When it comes to mosquito-borne diseases, malaria is among the worst. It claims thousands of lives annually worldwide and is widely considered an infection of the blood and liver. Also, the antibodies produced in response to the disease are well documented. However, scientists have reported the detection of an unexpected antibody produced against malaria in infected individuals: one that is made primarily in response to infections of the mucous membranes of different organs.
Through a multi-institutional study, researchers discovered the production of IgA (Immunoglobulin A) antibodies—that are produced when the mucous membranes of organs such as the lungs are infected—in individuals infected with malaria. The study also found that the levels of IgA produced in children and adults in response to parasitic infection varied significantly.
"Not much had been done to study IgA antibodies in malaria infections, because people had not thought that they were important. Yet, because we were not looking for them, we may have missed a whole avenue of research that we can now explore," said Dr. Andrea Berry, corresponding author of the study, in a statement. The findings were published in the journal NPJ Vaccines.
A Deadly Disease
Malaria is caused in human beings by five parasitic protozoa from the Plasmodium family. They are transmitted through the bites of infected female Anopheles mosquitoes that serve as the primary vectors. Two of these protozoans—Plasmodium falciparum and Plasmodium vivax—pose the biggest threats.
Several complications arise due to malaria. This includes damage to organs such as the kidneys and the liver, and can also result in the rupturing of the spleen. According to the World Malaria Report released by the WHO in 2020, there were 229 million cases of malaria in 2019. The estimated number of deaths due to malaria was approximately 409,000 in 2019. Children below the age of five accounted for 67 percent (274,000) of all malaria deaths.
Immune Response against Malaria
Different types of antibodies are produced by the immune system to help fight infections, and also to prevent reinfection. In older research, the authors had studied other antibody responses in patients with malaria. As expected, antibodies IgG (Immunoglobulin G), which is the most abundant antibody, and IgM (Immunoglobulin M), an antibody that appears during the initial phases of several infections, were detected.
However, they also chanced upon an unexpected antibody—IgA (Immunoglobulin A). This was uncharacteristic as these antibodies are mostly produced in response to infections in the mucous membranes in areas such as the intestines, lungs, and vagina, among others. Therefore, the researchers chose to conduct a follow-up study to investigate additional samples for confirming their discovery and to scrutinize more groups of participants.
Scrutinizing Antibody Responses
For the current study, the team examined antibody responses—both IgG and IgA—against P. falciparum in blood samples obtained from participants constituting three cohorts.

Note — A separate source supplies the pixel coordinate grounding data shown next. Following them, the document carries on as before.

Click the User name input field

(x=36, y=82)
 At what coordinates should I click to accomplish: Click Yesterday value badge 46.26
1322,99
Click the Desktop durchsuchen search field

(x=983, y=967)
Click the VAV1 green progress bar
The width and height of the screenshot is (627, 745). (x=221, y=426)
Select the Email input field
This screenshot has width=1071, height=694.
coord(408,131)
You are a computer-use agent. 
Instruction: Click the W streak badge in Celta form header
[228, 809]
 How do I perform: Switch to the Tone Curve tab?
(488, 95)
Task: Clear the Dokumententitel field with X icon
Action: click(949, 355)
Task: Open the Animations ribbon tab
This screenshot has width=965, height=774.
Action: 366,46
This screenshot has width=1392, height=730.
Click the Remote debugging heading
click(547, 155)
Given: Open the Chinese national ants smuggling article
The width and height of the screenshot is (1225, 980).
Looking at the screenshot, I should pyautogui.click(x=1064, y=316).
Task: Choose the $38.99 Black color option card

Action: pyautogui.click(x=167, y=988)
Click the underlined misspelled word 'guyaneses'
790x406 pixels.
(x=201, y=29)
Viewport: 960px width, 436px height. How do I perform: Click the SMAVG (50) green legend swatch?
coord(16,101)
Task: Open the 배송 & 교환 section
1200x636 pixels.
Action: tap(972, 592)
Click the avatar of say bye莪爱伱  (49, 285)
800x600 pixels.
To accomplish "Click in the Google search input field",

The first group was composed of 32 individuals who had been infected through mosquito bites. Blood samples were collected on 1, 15, and 29 days post-infection.
The second group consisted of 22 volunteers who were challenged with the infection through direct intravenous (IV) introduction of P. falciparum. Blood samples were collected on 1, 29, and 57 days post-infection.
In addition to the two volunteer groups, the authors also collected samples from 47 children—between the ages of one to six—living in Mali, West Africa. These children were part of a malaria vaccine trial and their infections were naturally acquired during the course of the study.
Varied Levels of IgA
Through their analysis, the researchers learnt that adult participants infected with malaria had high levels of IgA antibodies. The vaccine trial group consisting of Malian children exhibited a reduced prevalence of IgA antibodies. They also showed variability in the antigen specificity. However, ten children from the cohort had IgA antibody levels that were similar to those observed in adult participants.
The team also noted that patterns of IgG response were different between the three groups. Nevertheless, despite these variations, IgG antibodies were found to increase among all three cohorts. One question, however, remains to be answered: What leads to the development of IgA antibodies in malaria patients?
"We do not know what triggers the IgA antibodies to develop, but we think it happens early in a malaria infection. Some people think that the response might happen when the mosquito injects the parasite into the skin. Interestingly, some of our participants were not bitten by mosquitoes because their malaria infection was delivered intravenously, so there are probably additional triggers for IgA development," stated Dr. Berry.
Understanding Cause of Variability
It is not certain why the levels of IgA in children were not universally high. Dr. Berry averred that several reasons could be responsible for the differing levels of IgA. "Perhaps, children's immune systems respond differently to the parasite than adults do, or it is possible that IgA antibodies are only created during the first malaria infection," she posited.
Deliberating on other potential reasons, Dr. Berry explained that the team was aware that the adult participants had received their first infection. However, it was not known whether the children in the vaccination trial had been infected previously.
While the timing of the infections and collection of samples among the adult volunteers was uniform, it was not the case among the child cohort. This was because their malaria infections occurred coincidentally during the course of the study.
Dr. Berry added that tests can now be carried out to ascertain whether IgA antibodies prevent malaria parasites from entering red blood cells or the liver. She also said that the proteins which are targeted by IgA antibodies can be investigated and it can be gleaned whether they can be used in vaccines.